-- PAGE EXTRACT --

____________

IRVINGTON, New Jersey — In September 2019, Madeline was leaving her home in Corona, Queens to take her daughter Dasha to school when she saw her partner Jorge’s toolbox lying abandoned on the lawn outside. She immediately understood that U.S. Immigration and Customs Enforcement (ICE) had taken him.
As undocumented immigrants from Ecuador, Madeline, 21, and Jorge, 27, had long lived with the risk that they could one day be arrested. On that day in September, fearing she and her daughters could be next, Madeline, five-year-old Dasha, two-month-old Dashly, and the extended family members they lived with —Jorge’s mother and his cousins— fled to New Jersey.
At the time that ICE’s Office of Enforcement and Removal Operations took Jorge from right outside their home, he was the primary income provider for the household of nine.

____________

Saved data entries:
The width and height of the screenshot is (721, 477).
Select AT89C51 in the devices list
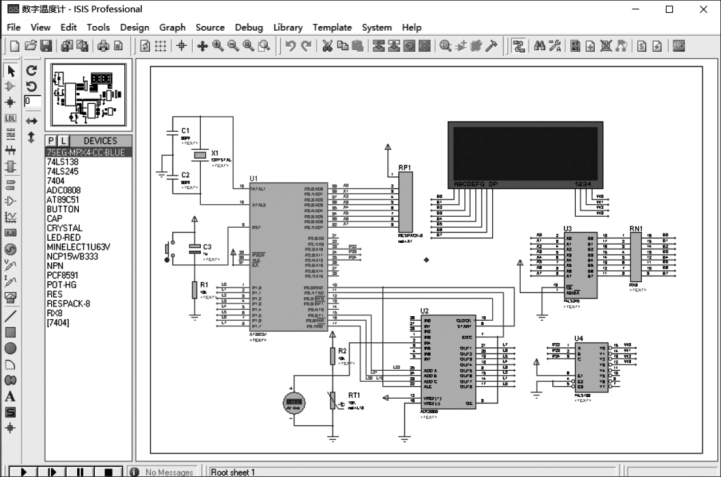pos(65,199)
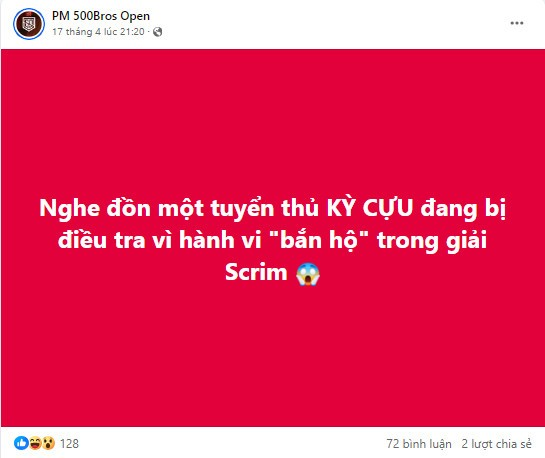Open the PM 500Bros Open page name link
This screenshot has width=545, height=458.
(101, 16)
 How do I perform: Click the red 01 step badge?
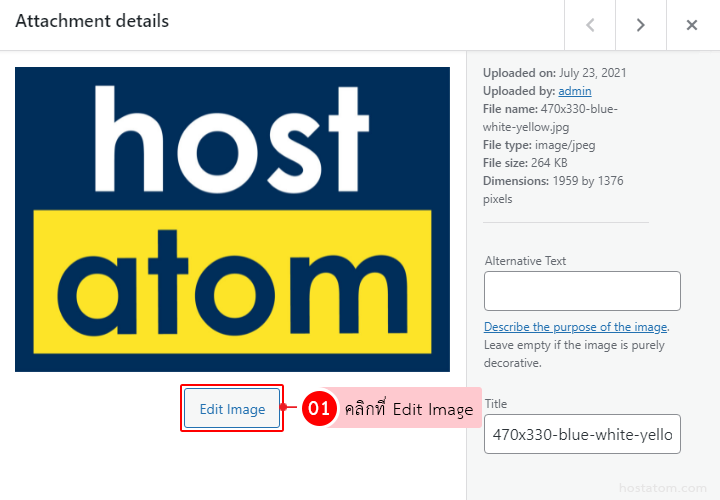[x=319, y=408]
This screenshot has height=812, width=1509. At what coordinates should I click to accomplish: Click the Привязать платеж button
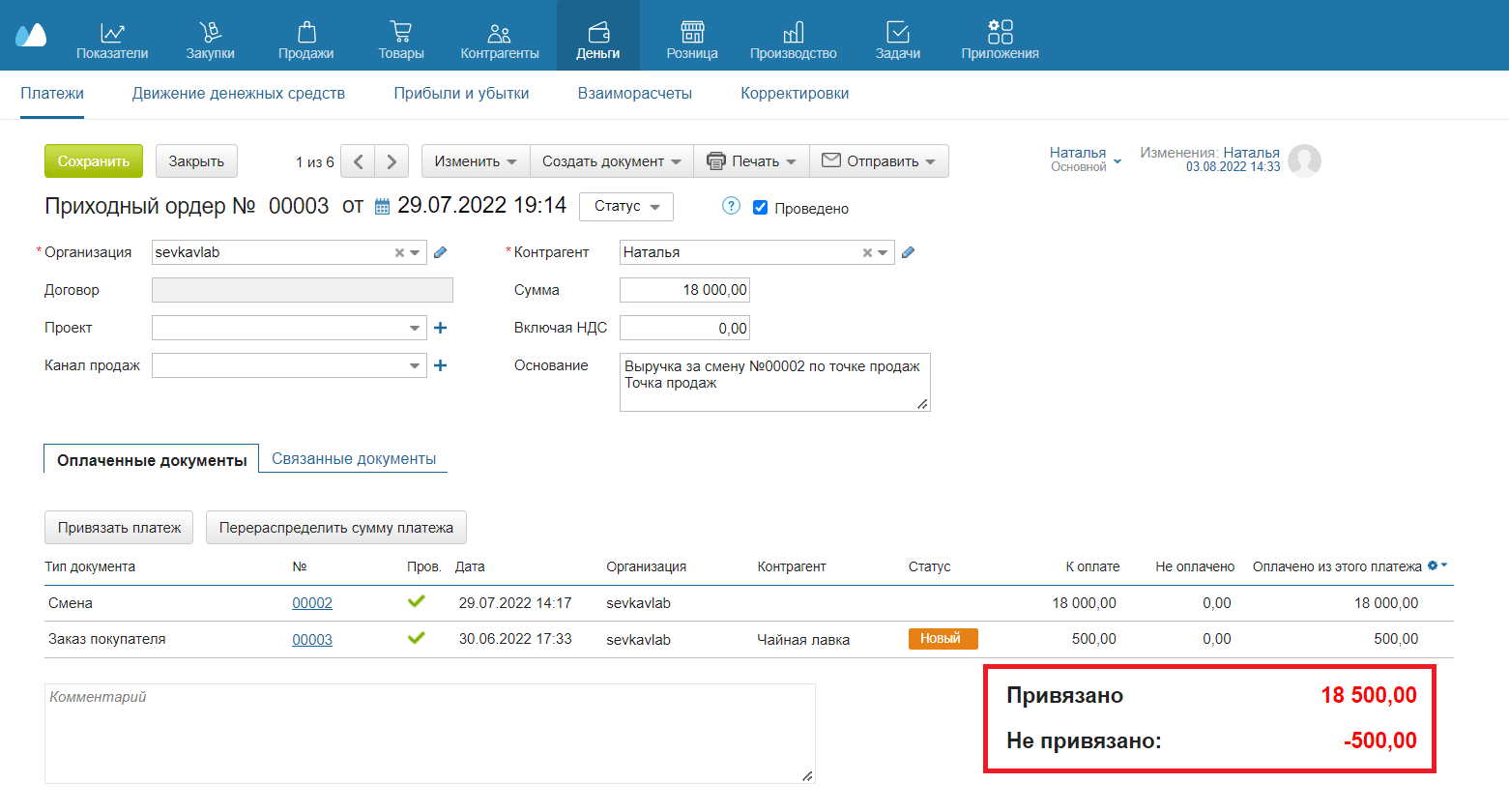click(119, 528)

____________

-- ACTIVITIES --
1. In the article about Jorge's arrest, what did Madeline see on the lawn outside her home?
2. Extract the stretch from "At the time" through "household of nine." in the article about Jorge's arrest.

-- ANSWERS FOR EACH ITEM --
1. Jorge's toolbox lying abandoned.

2.
At the time that ICE’s Office of Enforcement and Removal Operations took Jorge from right outside their home, he was the primary income provider for the household of nine.